Exercise requirements: The answer must consist solely of the lines from the one with "How do I perform: Expand" through the last line of the data, copied exactly, with no pictures.

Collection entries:
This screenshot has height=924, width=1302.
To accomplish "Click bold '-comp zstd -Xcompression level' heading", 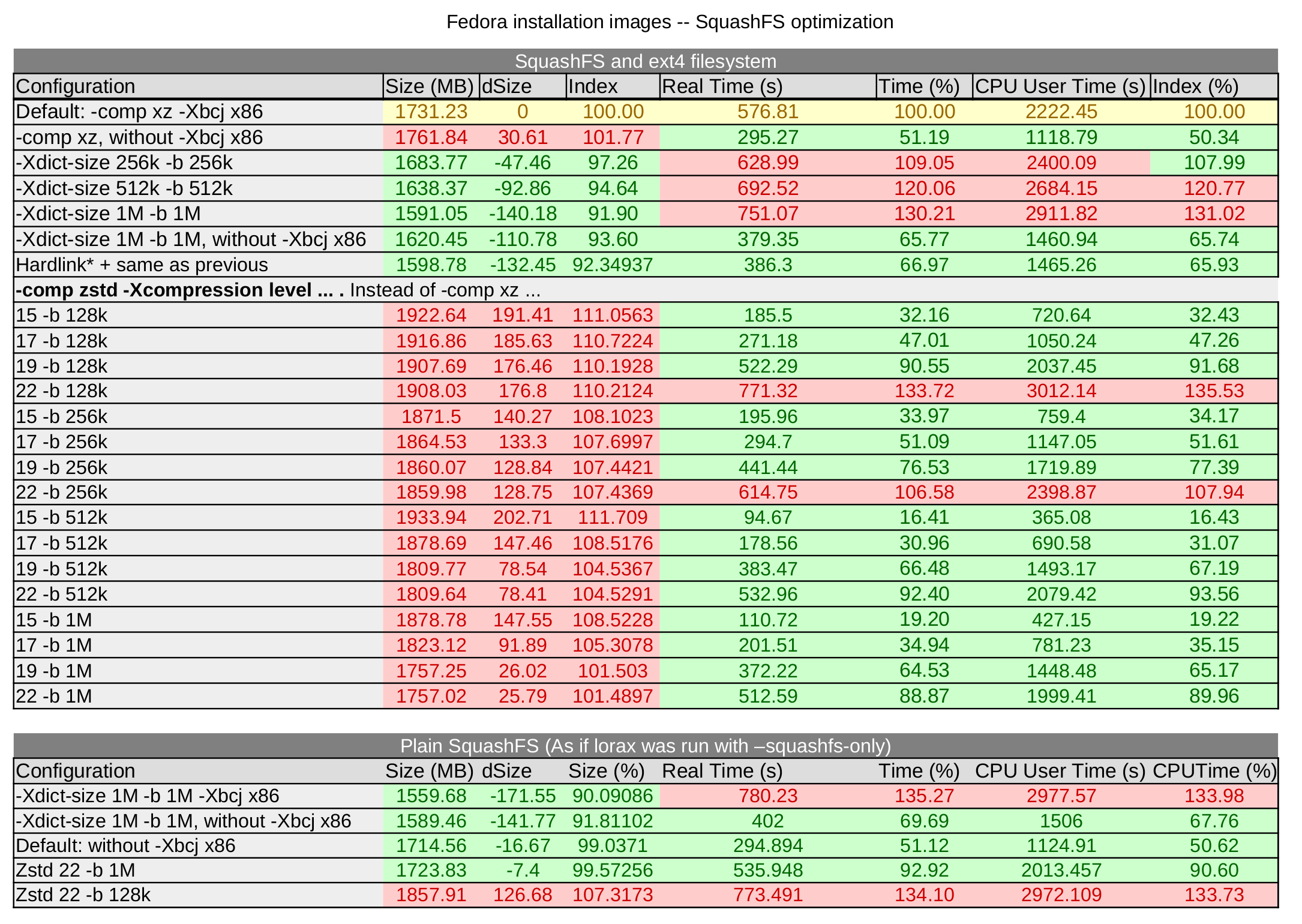I will click(163, 290).
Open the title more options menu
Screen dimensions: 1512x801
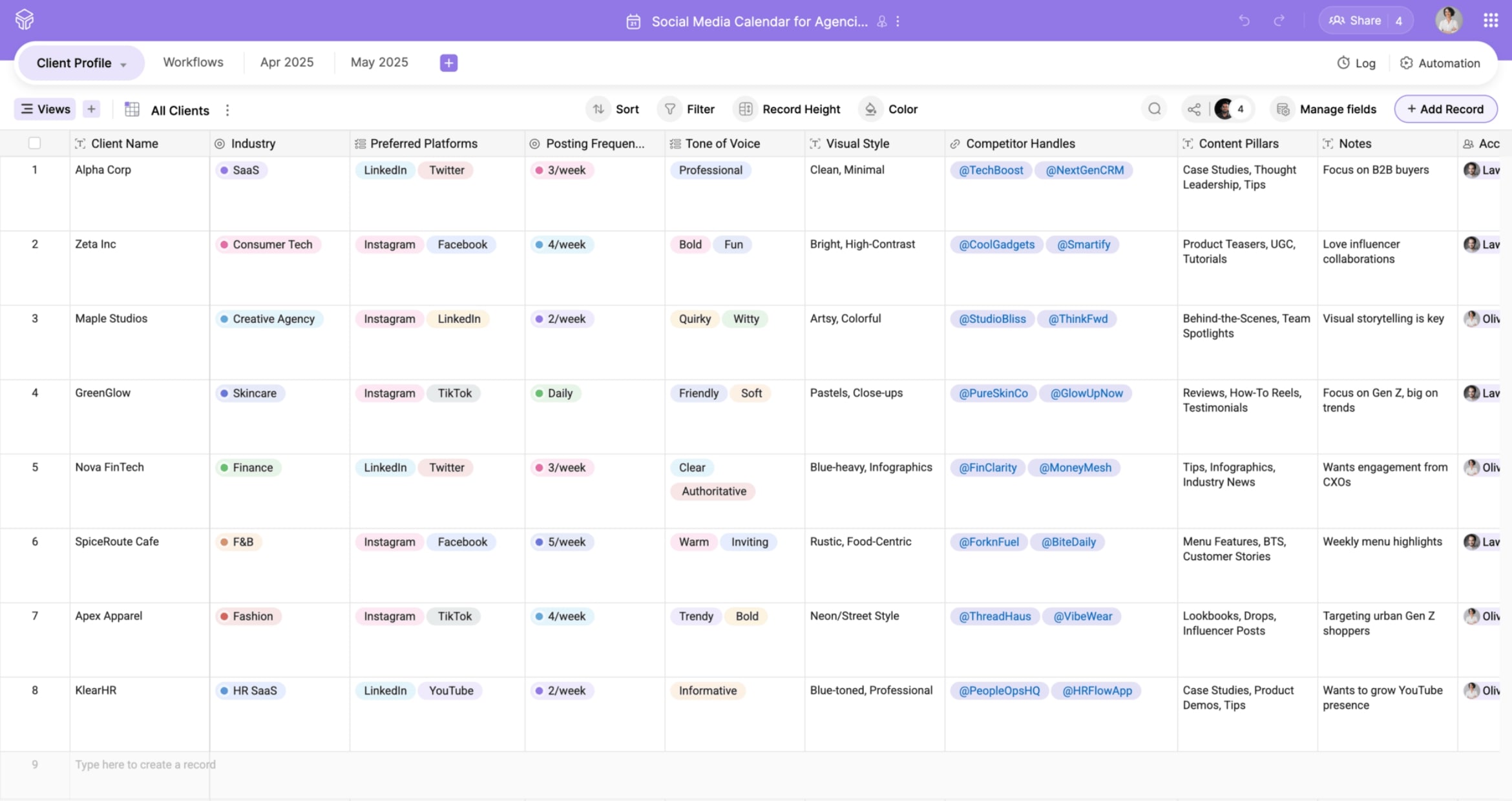tap(898, 21)

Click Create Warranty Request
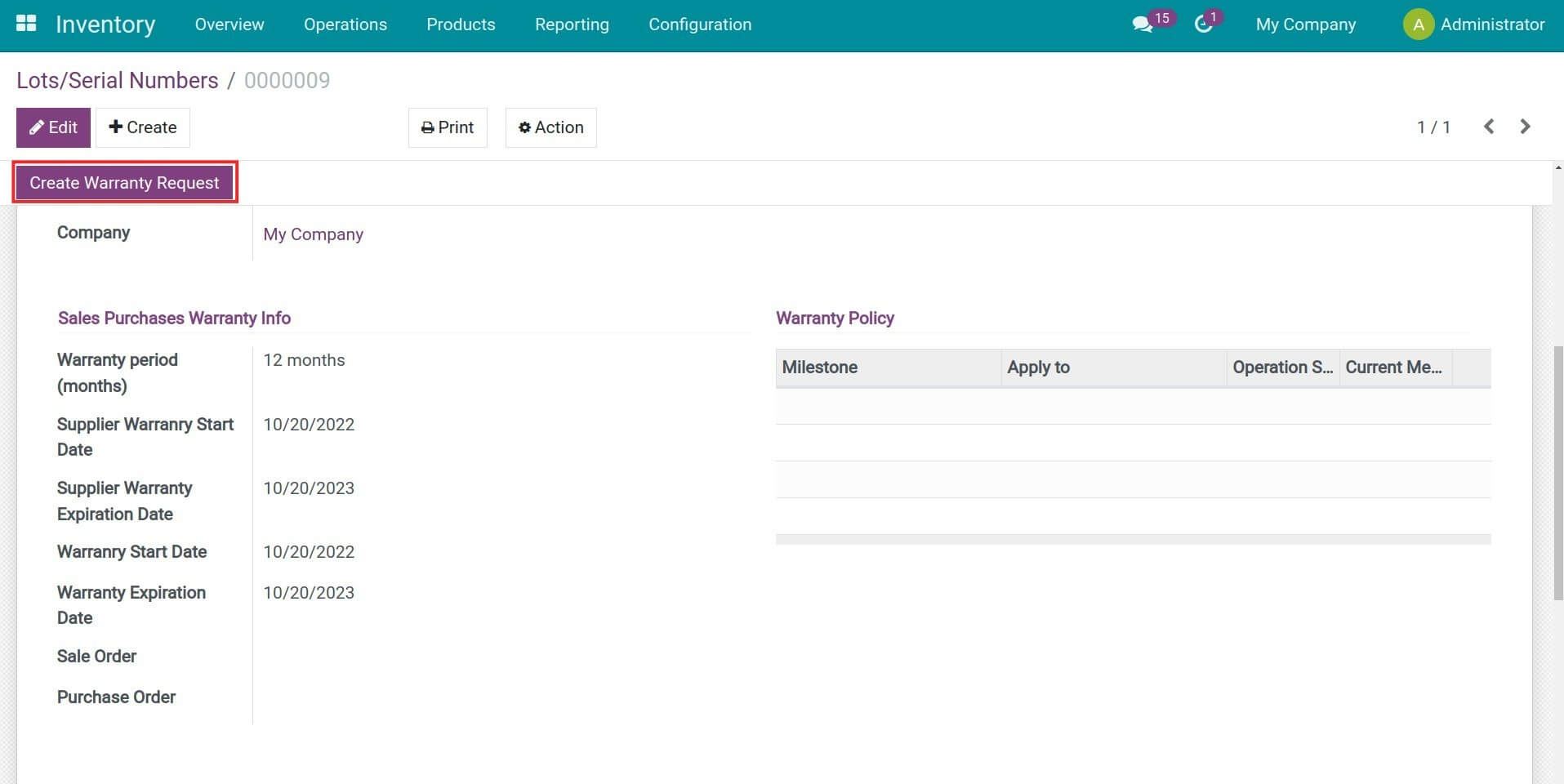(x=124, y=182)
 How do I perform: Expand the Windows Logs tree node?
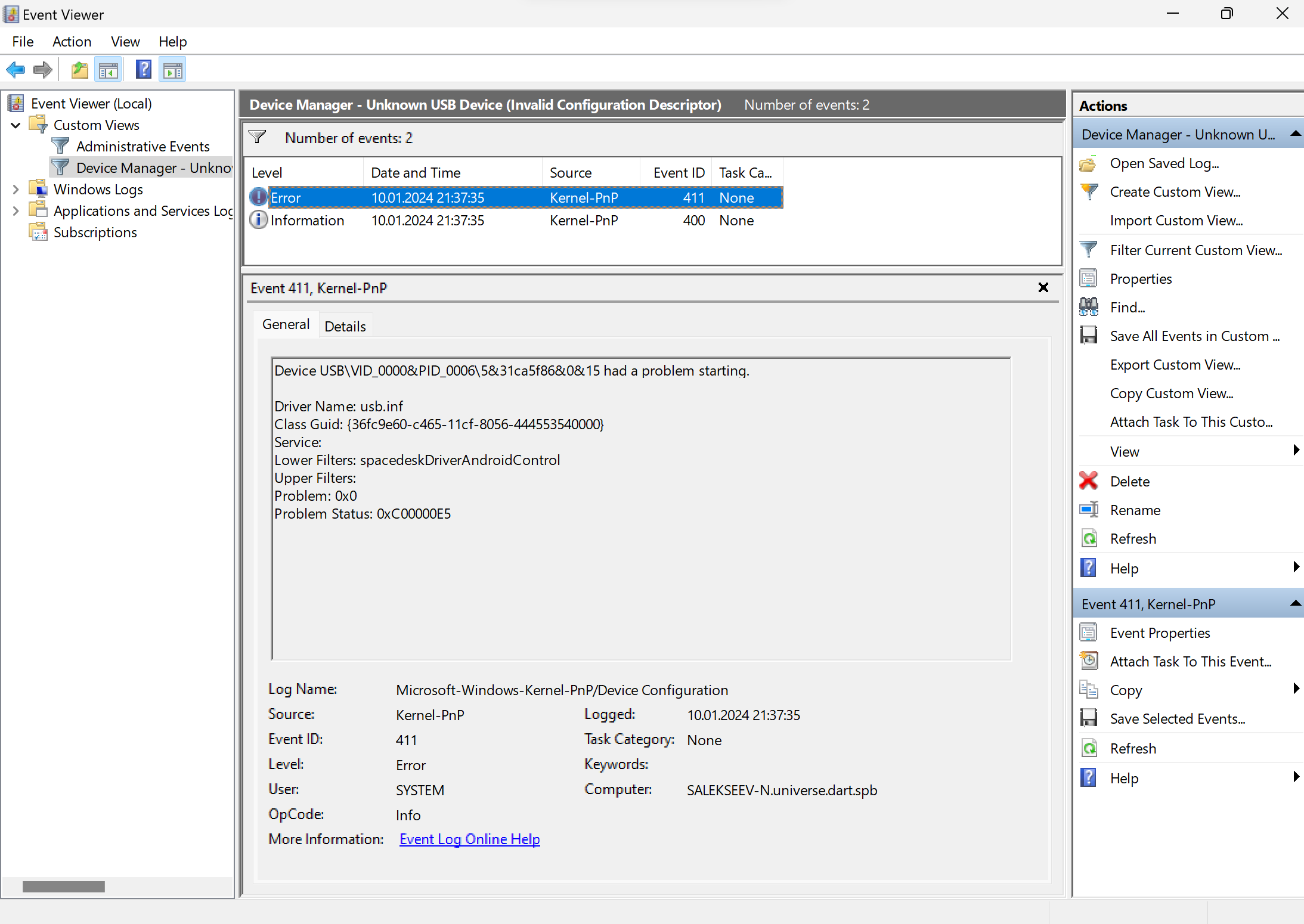coord(16,190)
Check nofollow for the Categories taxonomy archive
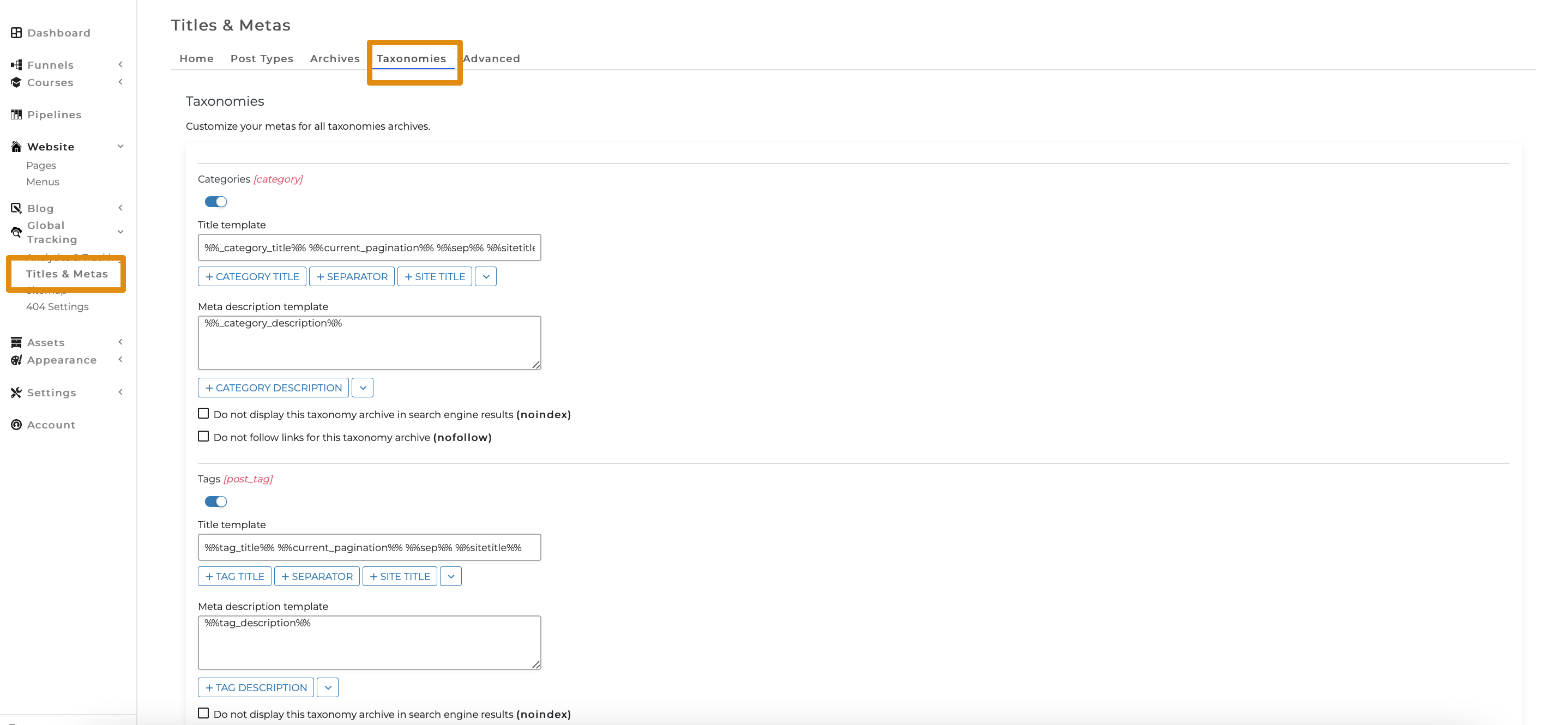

Reply:
 How do I perform: Expand the Windows Logs tree node?
coord(16,190)
Check nofollow for the Categories taxonomy archive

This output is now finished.